**Exercise directions**
Report how many lines below contain the word "checkbox", and give only that number.

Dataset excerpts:
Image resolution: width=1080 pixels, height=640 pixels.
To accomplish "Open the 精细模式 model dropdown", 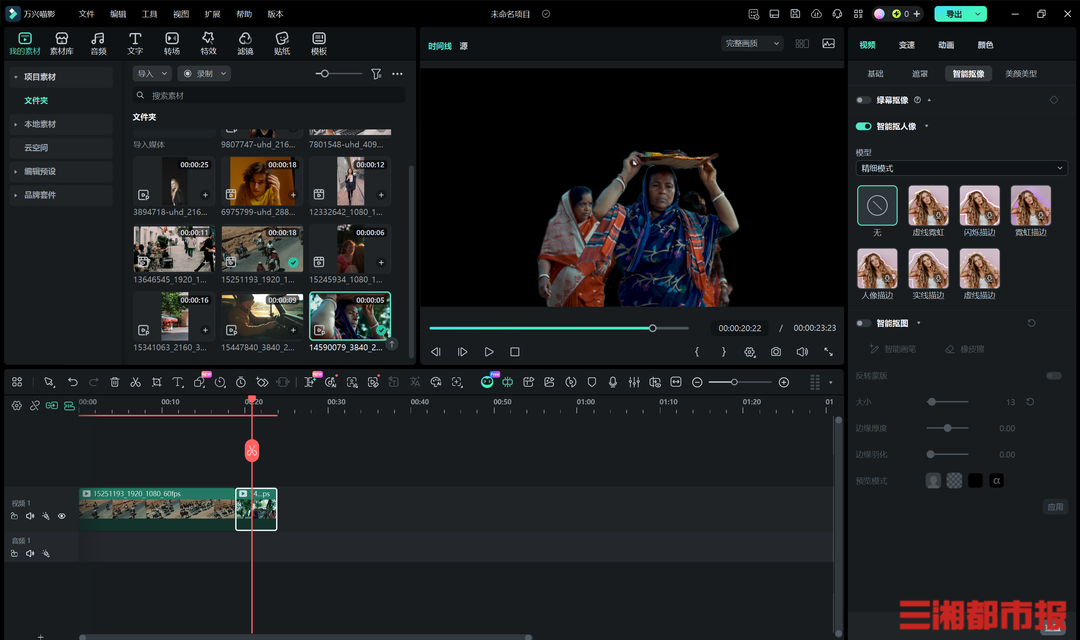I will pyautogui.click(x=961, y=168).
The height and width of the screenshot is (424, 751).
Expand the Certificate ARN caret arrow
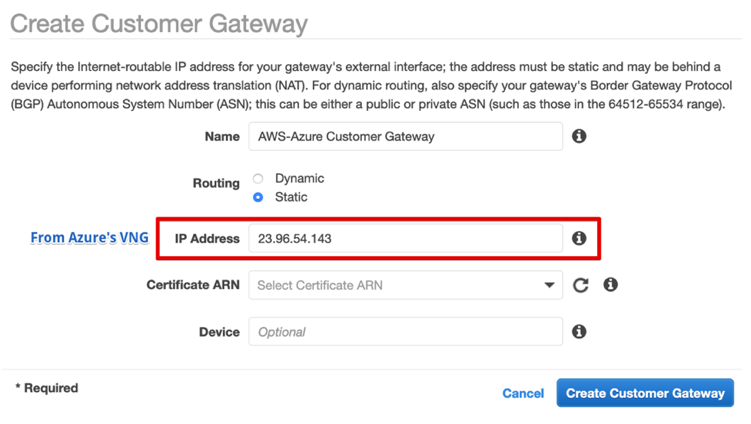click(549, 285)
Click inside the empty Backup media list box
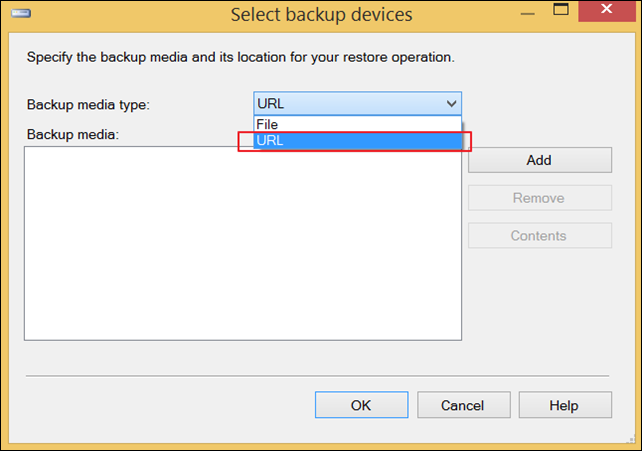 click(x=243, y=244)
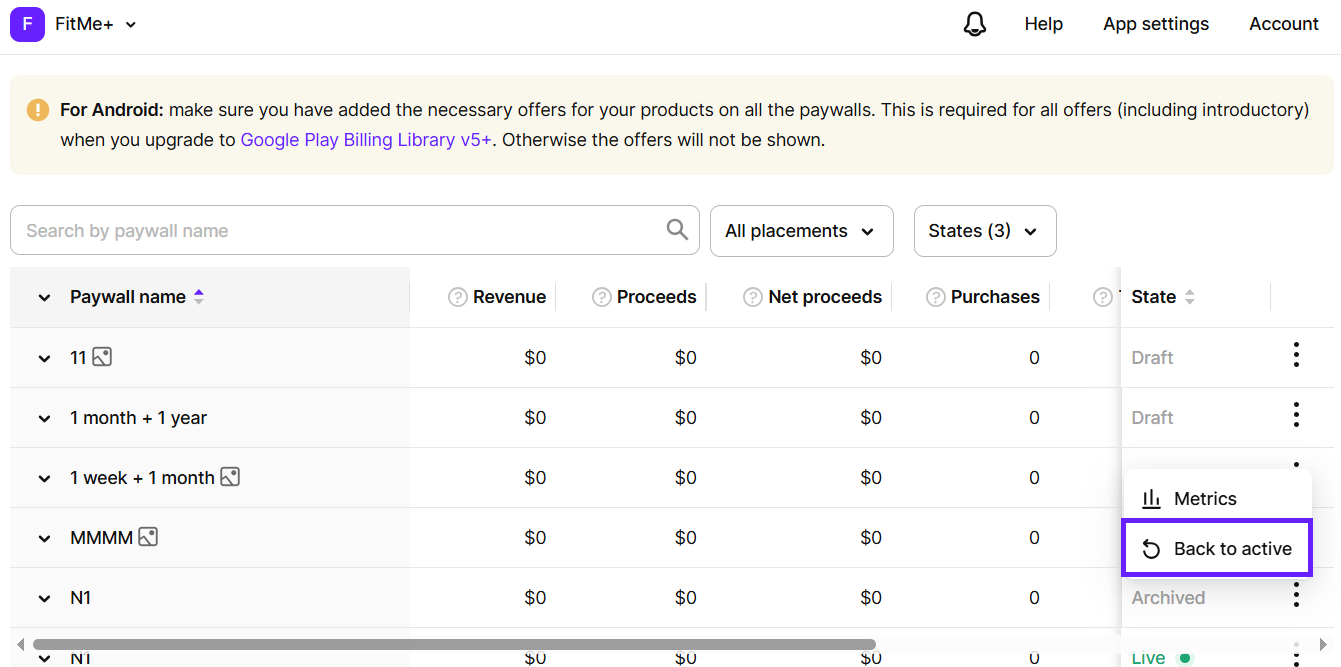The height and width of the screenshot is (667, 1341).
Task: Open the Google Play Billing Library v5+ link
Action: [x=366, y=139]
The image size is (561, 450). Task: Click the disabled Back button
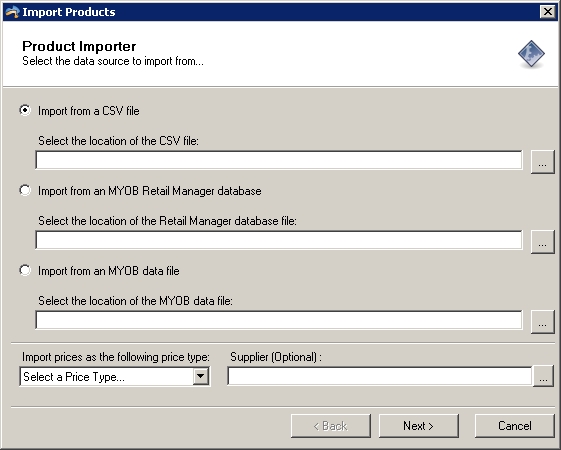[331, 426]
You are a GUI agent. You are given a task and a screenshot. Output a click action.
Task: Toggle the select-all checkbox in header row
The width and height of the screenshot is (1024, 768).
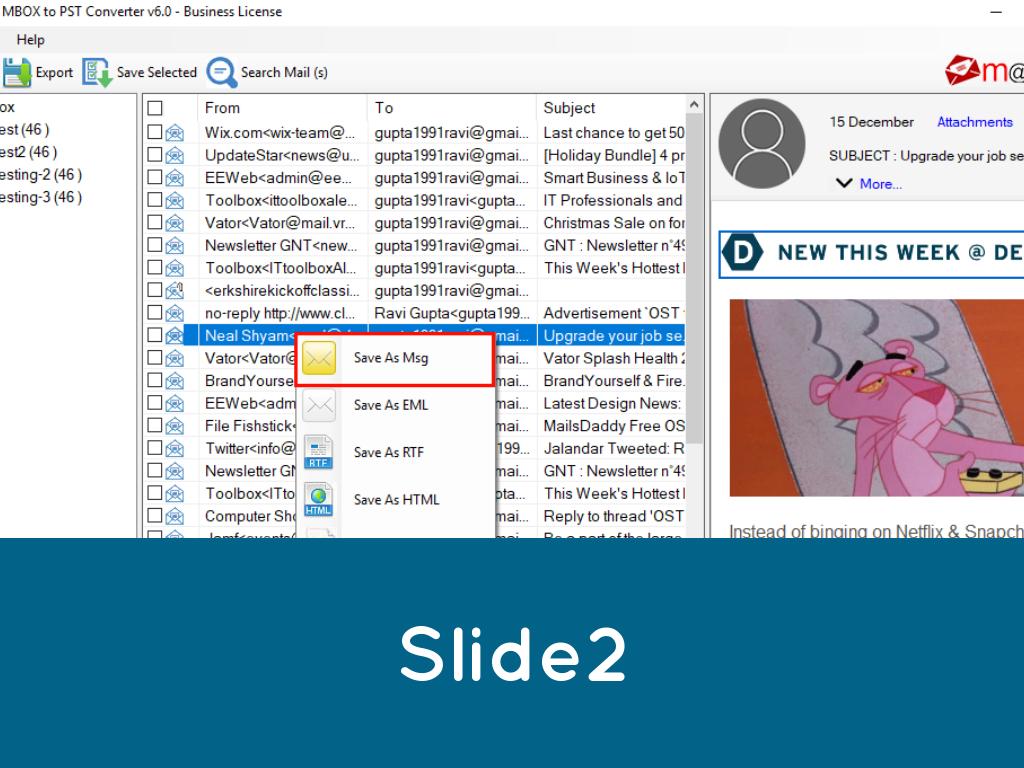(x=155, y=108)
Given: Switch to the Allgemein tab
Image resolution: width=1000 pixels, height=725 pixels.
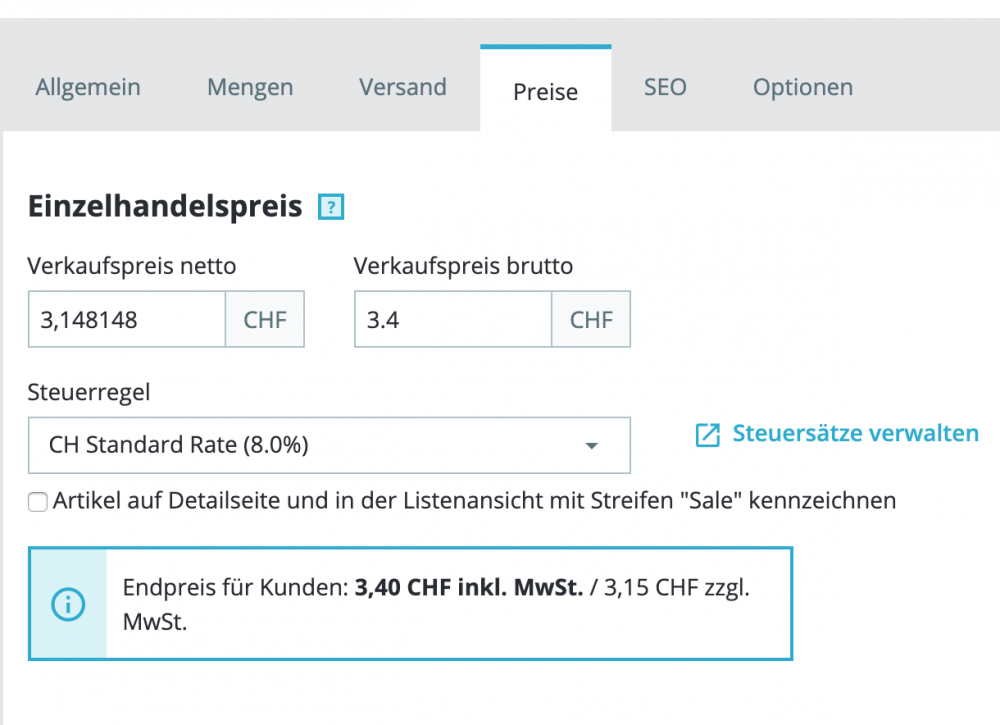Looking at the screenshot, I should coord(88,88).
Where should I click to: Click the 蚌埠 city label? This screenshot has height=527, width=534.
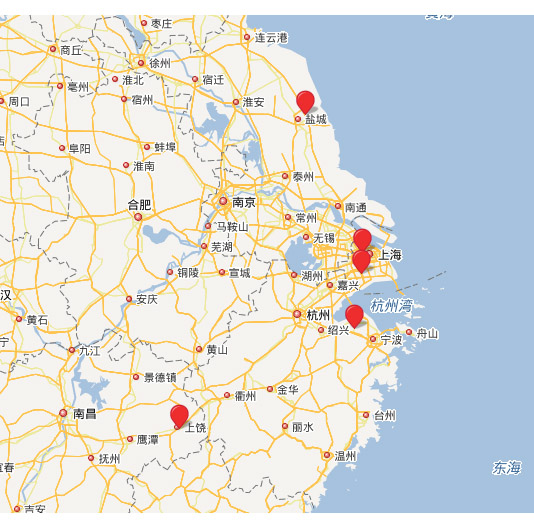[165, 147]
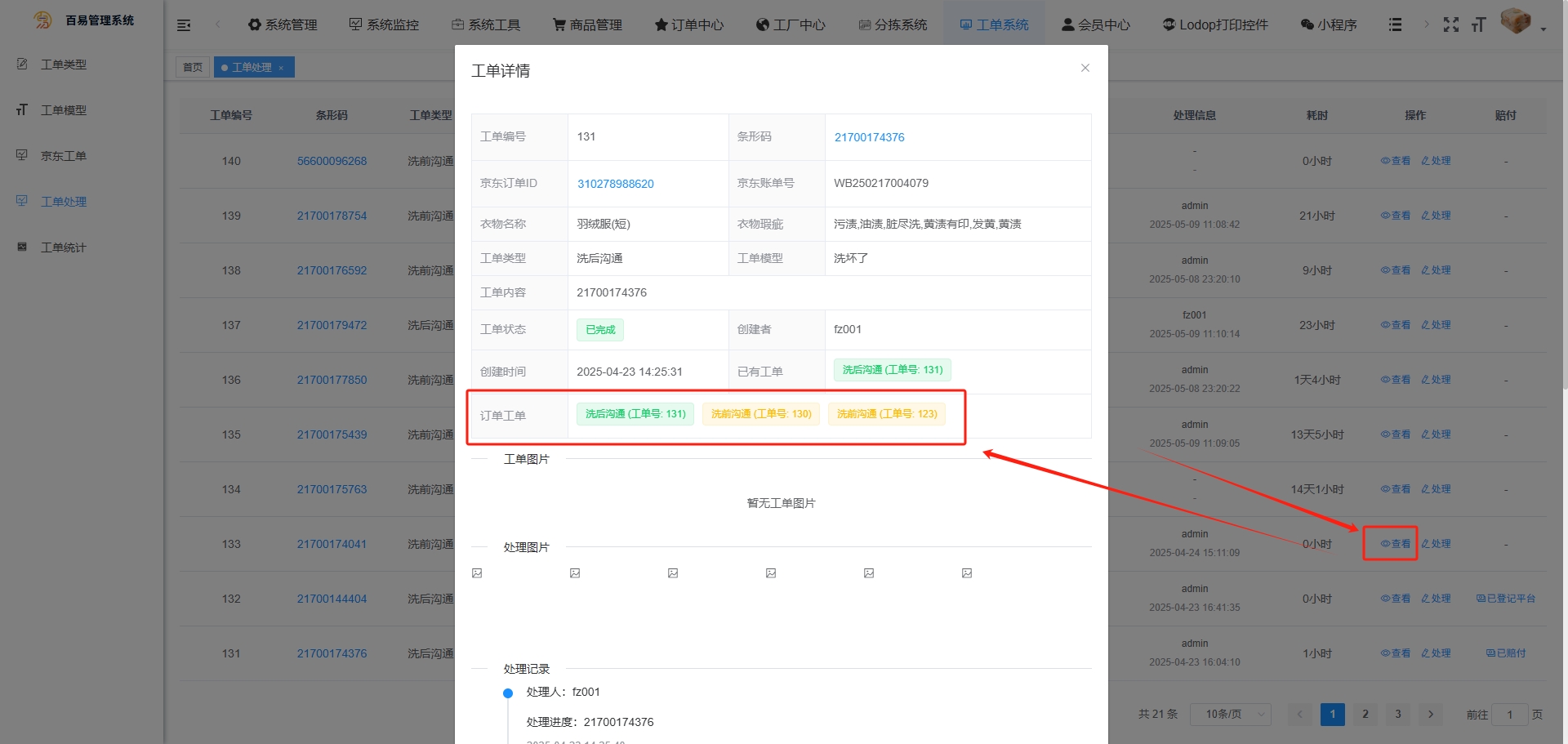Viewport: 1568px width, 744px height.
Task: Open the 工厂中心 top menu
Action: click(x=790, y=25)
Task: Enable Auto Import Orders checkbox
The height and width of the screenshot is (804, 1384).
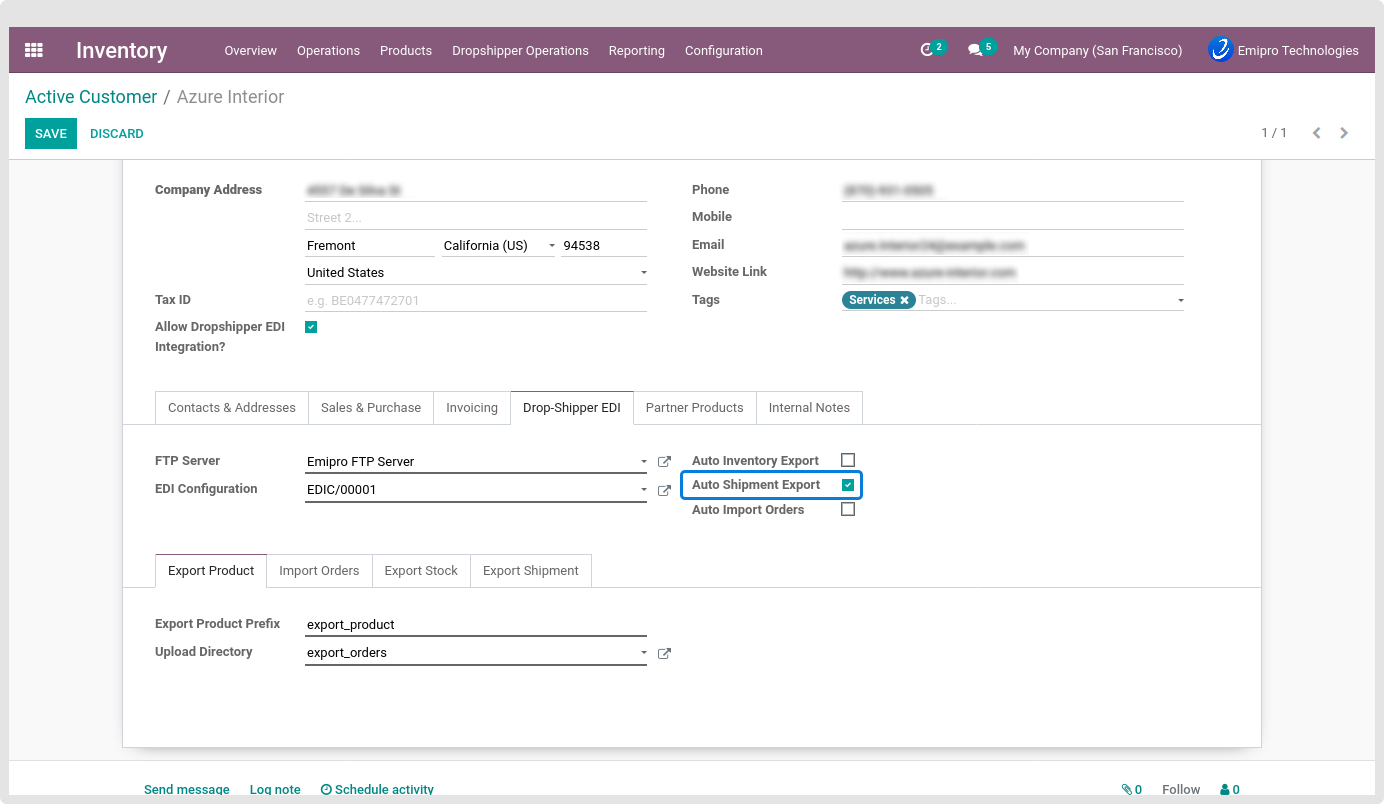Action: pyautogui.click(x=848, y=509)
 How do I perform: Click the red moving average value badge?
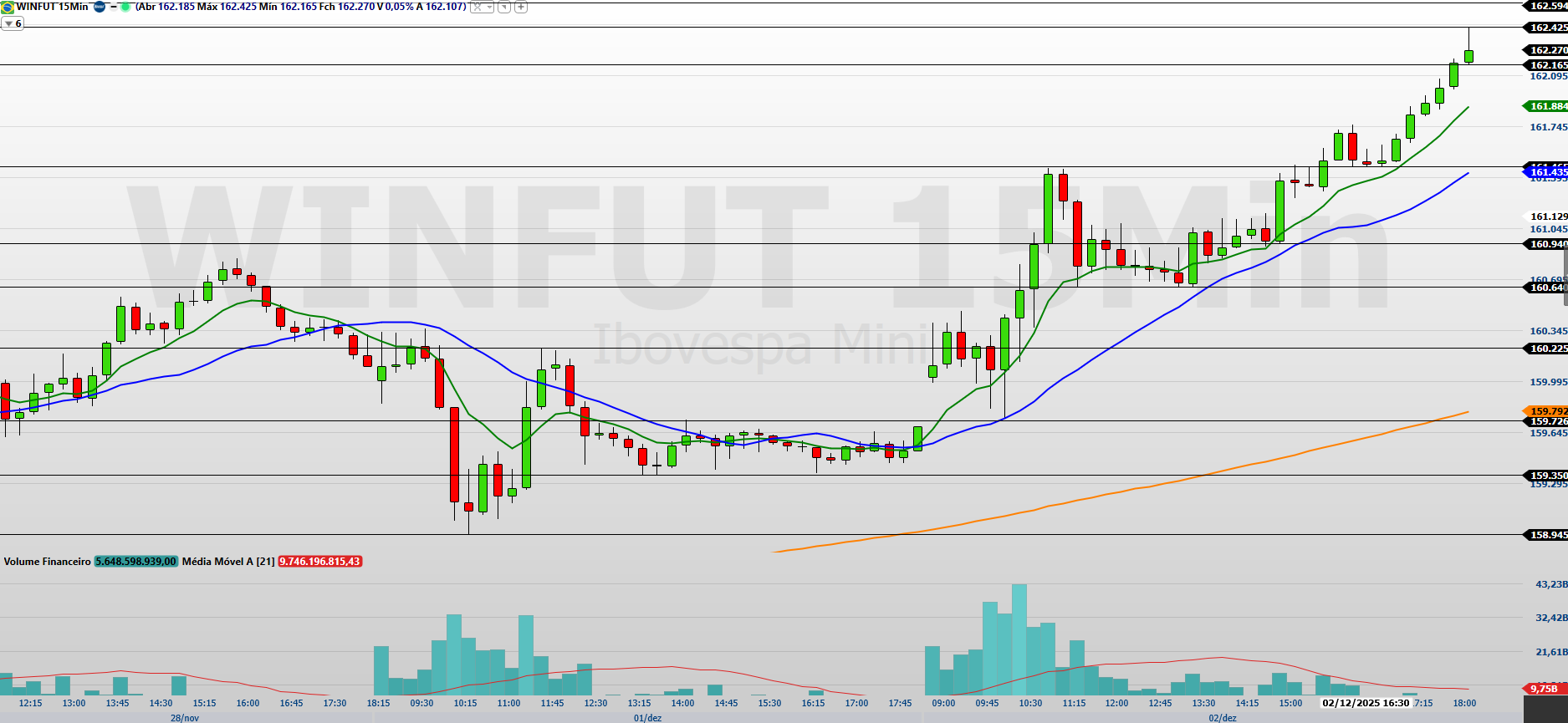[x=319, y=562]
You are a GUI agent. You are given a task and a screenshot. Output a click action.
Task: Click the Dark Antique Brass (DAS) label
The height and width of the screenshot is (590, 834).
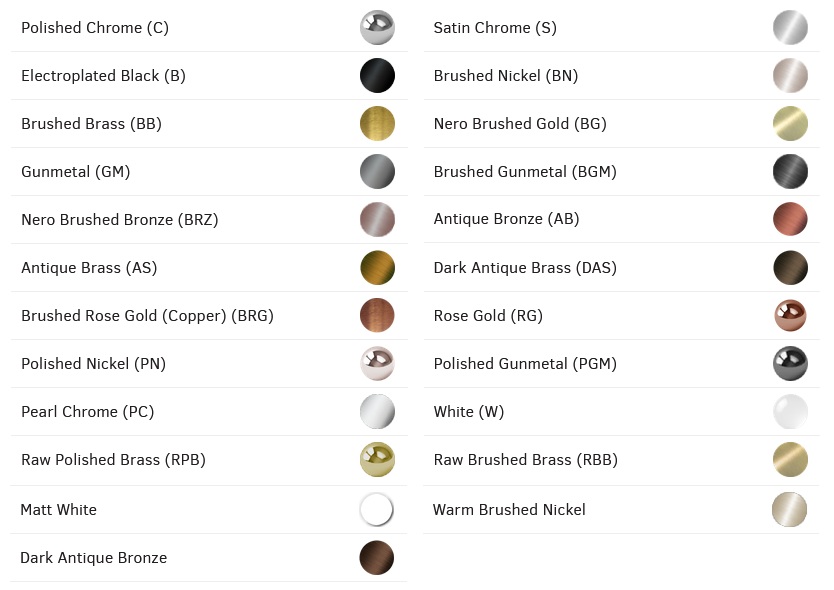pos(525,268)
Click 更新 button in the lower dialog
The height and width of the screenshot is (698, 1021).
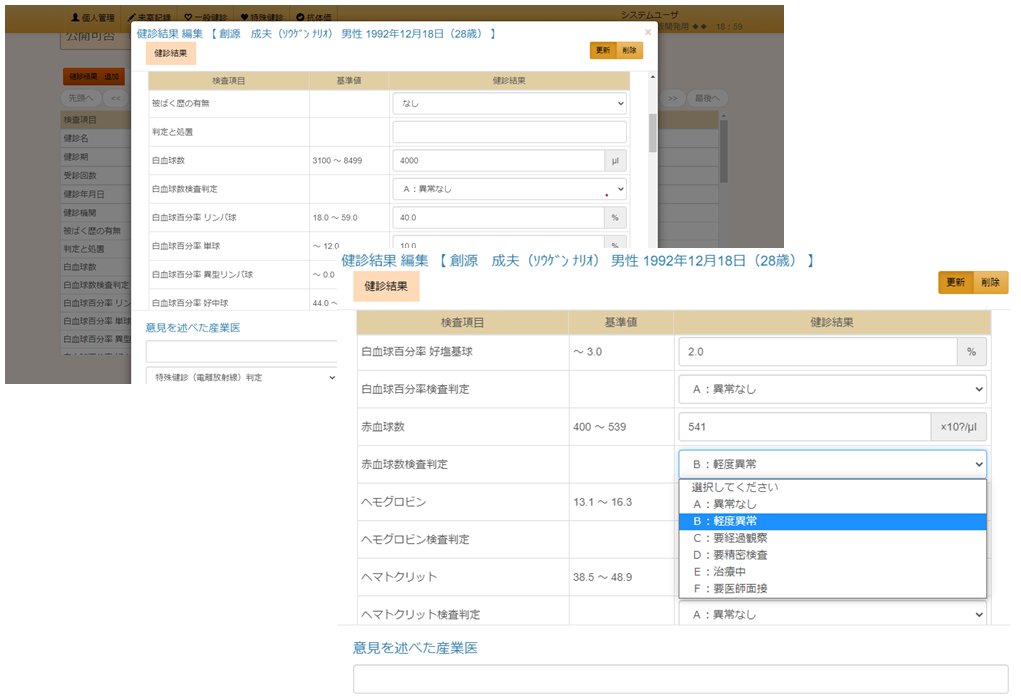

**Answer for the task**
2